I've met people that have been sincerely afraid of being their true self. They think that if they act like the person they were meant to be, and get put down, then it hurts twice as much because it's who they really are instead of a mask or somebody they want the world to see. 

People have a habit of hiding behind masks. I do it. You do it. We all do it. This is because people have been conditioned over a long period of time that their true self is less acceptable. Anything that society deems as 'weird' or 'socially awkward' isn't accepted. If you don;t fit in with the rules, no one will like you, right?

Wrong. 

If you care so much about people think, it will only stress you out,. It will not improve the quality of your life. It will not help you to make better friends. It will only succeed in making you feel fake and think that no one knows the real you. When this happens, you lose that deep connection with other people. 

The only thing you can do to fix it is just to give up on others. Be nice to them, don't hurt them,. but just give up. Stop caring. It doesn't matter. Just let it all go, and learn to relax. Alright, so someone out there doesn't like you. Big deal. If that's the worst thing that can happen to you, you're living a pretty good life. It's fine. You aren;t going to die or have a seizure because someone out there doesn;t like you. chances are, you don;t like them either. And that's okay. It's perfectly acceptable. Just chill out. 

and I'm not saying anything with lack of experience. As soon as I started following my own advice, you kn ow happened? I started making friends again, in a heartbeat. People started to think I was cool again. and you know what the best part was? I was happy with myself. I still am. You know why? Because I know I can walk into the building without having to worry about people judging me. And you know what? This is a reality you can reach too. Just try it, you'd be surprised how well it works when you let your light shine. 

"And as we let our own light shine, we unconsciously give other people permission to do the same."

So get out there, and just do it.
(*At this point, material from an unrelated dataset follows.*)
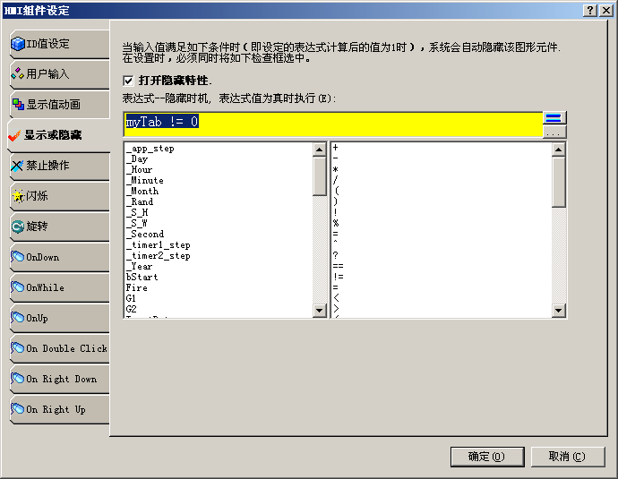Click the yellow expression input field
618x479 pixels.
[x=332, y=124]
Just live. don't give up hope, and don't give up on yourself. Making the world a better place, it all starts with you.

-ViktoriaMJ 

[Wish I could have written it a bit better, but I'm a bit scrunched on time. Some of the phrases weren't on the exact key/note I was looking for.]
*


----------



## Black magic (Sep 22, 2009)

Great advice Vik.


----------



## snail (Oct 13, 2008)

I like the general idea, but I don't believe that a person has to not care what people think in order to be authentic. For instance, I care very much what others think about me, but I don't let it influence me to be inauthentic, because I care more about being real. 

Yes, being real makes criticism hurt more, but it also makes acceptance more meaningful. If I were not real, it wouldn't matter who liked me, I would never feel liked. I would feel like they only accepted the false face, blindly, because they were deceived.


----------



## Ćerulean (Nov 18, 2008)

thanks victoria.


----------